Why can you start a variable name with $ in C?

In the C 2018 standard, clause 6.4.2, paragraph 1 allows implementations to allow additional characters in identifiers.

It defines an identifier to be an identifier-nondigit character followed by any number of identifier-nondigit or digit characters. It defines digit to be “0“ to “9”, and it defines the identifier-nondigit characters to be:

  • a nondigit, which is one of underscore, “a” to “z”, or “A” to “Z”,
  • a universal-character-name, or
  • other implementation-defined characters.

Thus, implementations may define other characters that are allowed in identifiers.

The characters included as universal-character-name are those listed in ranges in Annex D of the C standard.

The resource you link to is wrong in several places:

Variable names in C are made up of letters (upper and lower case) and digits.

This is false; identifiers may include underscores and the above universal characters in every conforming implementation and other characters in implementations that permit them.

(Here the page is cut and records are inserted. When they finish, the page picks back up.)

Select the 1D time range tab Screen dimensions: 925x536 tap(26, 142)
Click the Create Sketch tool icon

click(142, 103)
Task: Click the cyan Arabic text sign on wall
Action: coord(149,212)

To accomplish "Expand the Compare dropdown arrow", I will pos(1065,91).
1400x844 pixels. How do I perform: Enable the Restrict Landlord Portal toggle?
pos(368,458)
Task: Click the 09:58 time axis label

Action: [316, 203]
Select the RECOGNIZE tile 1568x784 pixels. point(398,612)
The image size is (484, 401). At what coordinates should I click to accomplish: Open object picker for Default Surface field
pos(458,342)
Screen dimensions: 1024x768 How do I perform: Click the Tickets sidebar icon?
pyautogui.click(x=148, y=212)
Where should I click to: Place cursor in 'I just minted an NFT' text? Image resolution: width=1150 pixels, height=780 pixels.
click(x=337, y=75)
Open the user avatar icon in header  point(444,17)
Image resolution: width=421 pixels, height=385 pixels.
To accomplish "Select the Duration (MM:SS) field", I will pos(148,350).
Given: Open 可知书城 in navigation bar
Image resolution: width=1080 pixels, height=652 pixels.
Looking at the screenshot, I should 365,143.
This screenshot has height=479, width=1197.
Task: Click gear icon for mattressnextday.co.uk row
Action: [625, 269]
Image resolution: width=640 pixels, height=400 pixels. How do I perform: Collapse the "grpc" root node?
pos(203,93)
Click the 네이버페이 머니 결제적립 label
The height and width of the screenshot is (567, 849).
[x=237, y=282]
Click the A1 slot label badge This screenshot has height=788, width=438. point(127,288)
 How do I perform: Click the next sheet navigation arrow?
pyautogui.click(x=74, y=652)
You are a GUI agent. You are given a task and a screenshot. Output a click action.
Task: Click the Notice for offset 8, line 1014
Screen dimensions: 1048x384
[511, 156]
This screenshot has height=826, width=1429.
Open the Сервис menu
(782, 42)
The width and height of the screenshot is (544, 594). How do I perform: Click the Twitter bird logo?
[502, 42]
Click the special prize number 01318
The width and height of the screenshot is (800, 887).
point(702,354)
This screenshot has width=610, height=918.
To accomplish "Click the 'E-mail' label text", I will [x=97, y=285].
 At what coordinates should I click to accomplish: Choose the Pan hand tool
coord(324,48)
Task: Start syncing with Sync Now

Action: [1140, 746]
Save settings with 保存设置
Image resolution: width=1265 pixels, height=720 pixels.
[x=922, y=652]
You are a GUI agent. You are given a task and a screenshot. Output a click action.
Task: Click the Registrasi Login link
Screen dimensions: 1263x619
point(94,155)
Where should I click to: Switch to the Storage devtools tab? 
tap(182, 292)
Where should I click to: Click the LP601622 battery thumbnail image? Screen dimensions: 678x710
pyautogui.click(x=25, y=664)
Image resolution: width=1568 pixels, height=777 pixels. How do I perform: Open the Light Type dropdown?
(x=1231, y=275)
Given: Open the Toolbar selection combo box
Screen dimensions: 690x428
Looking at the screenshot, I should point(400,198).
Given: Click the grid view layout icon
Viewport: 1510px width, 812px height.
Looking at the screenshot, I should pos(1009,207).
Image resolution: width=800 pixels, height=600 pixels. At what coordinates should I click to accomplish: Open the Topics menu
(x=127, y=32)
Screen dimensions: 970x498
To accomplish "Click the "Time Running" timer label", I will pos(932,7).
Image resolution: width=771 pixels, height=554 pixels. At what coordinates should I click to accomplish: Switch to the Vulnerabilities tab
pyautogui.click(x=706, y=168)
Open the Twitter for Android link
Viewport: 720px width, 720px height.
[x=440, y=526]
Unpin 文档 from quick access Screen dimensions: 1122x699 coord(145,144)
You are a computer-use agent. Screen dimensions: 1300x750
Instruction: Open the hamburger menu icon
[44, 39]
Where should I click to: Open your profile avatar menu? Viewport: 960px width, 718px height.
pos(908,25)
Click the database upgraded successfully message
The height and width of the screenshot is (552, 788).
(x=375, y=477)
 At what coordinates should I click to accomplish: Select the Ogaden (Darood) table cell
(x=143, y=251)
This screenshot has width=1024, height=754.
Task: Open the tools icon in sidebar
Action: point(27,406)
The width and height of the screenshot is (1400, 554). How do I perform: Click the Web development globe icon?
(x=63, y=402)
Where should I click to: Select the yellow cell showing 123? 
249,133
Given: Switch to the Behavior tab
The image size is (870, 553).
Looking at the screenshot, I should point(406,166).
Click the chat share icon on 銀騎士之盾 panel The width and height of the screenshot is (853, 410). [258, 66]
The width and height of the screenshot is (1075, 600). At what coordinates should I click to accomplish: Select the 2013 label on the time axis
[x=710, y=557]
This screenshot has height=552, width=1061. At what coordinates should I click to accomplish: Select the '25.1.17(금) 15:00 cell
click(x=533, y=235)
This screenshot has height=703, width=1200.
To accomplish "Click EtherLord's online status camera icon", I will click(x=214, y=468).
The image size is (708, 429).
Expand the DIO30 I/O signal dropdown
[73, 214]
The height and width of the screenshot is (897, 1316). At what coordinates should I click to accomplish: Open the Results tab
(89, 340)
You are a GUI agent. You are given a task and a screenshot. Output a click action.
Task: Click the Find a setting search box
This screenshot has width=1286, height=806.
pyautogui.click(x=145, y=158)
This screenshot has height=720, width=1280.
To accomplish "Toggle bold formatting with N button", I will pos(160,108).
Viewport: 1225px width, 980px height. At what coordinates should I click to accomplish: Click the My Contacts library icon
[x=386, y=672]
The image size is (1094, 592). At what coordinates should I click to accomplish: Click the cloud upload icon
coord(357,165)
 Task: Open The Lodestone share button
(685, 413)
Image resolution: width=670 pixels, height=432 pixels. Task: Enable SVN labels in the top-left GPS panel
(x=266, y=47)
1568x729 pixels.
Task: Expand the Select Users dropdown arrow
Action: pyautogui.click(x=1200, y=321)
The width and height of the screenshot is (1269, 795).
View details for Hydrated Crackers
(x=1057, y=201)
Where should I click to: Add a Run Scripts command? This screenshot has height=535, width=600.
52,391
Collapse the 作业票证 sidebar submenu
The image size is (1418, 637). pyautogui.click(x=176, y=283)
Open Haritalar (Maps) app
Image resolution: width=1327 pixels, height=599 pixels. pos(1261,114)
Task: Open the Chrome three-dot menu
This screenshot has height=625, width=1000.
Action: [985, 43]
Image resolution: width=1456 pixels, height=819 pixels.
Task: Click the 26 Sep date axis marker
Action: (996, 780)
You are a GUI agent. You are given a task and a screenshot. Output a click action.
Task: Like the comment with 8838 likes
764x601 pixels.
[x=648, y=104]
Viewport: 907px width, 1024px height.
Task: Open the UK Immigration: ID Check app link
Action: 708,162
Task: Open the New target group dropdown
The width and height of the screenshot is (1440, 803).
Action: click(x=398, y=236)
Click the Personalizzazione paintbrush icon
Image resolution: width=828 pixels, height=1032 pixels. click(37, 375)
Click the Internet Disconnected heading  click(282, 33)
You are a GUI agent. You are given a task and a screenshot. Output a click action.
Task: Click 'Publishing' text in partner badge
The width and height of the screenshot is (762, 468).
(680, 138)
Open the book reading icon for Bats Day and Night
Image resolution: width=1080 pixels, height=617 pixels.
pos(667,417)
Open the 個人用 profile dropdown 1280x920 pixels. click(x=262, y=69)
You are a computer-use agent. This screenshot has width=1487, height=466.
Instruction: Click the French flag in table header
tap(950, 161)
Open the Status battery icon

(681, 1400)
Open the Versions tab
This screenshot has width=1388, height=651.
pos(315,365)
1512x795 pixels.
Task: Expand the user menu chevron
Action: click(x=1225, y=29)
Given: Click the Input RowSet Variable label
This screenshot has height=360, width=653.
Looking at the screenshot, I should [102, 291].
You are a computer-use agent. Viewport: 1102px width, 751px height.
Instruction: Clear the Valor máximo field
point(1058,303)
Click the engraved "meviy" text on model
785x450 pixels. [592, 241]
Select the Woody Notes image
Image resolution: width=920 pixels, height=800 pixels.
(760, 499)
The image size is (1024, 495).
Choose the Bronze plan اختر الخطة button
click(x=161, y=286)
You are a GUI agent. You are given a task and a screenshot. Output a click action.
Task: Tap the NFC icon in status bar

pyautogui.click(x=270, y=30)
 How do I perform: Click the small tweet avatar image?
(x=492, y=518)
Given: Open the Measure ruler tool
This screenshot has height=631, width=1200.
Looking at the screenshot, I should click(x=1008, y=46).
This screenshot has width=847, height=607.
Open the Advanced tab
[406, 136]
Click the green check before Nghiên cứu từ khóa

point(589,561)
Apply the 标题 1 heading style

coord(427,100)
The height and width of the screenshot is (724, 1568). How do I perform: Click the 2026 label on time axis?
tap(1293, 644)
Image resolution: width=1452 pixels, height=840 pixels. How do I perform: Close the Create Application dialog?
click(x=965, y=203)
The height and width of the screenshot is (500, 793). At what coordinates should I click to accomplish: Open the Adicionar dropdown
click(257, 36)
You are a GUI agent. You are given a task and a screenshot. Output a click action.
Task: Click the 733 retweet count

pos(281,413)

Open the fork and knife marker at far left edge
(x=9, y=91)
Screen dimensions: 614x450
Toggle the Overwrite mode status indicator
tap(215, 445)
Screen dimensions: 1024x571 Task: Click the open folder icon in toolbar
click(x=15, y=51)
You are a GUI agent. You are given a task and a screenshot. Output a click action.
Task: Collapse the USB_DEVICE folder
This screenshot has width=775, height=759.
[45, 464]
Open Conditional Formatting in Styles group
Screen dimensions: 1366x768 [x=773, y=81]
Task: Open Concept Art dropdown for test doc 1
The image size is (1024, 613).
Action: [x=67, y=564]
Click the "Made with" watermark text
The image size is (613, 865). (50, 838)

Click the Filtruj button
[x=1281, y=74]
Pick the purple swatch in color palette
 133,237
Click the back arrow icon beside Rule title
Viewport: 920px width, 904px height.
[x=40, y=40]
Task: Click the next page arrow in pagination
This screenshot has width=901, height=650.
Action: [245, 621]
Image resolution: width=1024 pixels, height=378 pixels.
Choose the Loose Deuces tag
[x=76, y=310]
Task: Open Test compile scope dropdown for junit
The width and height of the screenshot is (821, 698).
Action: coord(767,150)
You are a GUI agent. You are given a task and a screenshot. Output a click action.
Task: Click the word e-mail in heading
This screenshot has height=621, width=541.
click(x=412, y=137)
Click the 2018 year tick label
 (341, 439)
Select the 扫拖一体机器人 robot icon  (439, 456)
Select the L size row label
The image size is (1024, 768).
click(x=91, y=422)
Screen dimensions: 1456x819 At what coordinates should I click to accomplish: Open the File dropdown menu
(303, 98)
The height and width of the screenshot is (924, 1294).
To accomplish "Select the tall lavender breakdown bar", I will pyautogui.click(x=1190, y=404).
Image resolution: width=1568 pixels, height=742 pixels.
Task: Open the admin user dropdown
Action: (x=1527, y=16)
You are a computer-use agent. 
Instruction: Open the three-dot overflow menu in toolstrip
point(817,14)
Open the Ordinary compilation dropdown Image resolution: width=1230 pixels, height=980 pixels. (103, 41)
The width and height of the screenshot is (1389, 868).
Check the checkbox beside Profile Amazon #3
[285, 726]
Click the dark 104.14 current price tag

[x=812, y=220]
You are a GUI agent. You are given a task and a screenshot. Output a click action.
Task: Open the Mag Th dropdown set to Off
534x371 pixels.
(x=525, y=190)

$ not allowed -- only letters, and _

This is incorrect. The C standard does not require an implementation to allow “$”, but it does not disallow an implementation from allowing it. “$” is allowed by some implementations and not others. It can be said not to be a part of strictly conforming C programs, but it may be a part of conforming C programs.


This answers your question:

In GNU C, you may normally use dollar signs in identifier names. This is because many traditional C implementations allow such identifiers. However, dollar signs in identifiers are not supported on a few target machines, typically because the target assembler does not allow them.


This is allowed in GCC and LLVM because many traditional C implementations allow identifiers like this.

One such reason is that VMS commonly uses these, where a lot of system library routines have names like SYS$SOMETHING.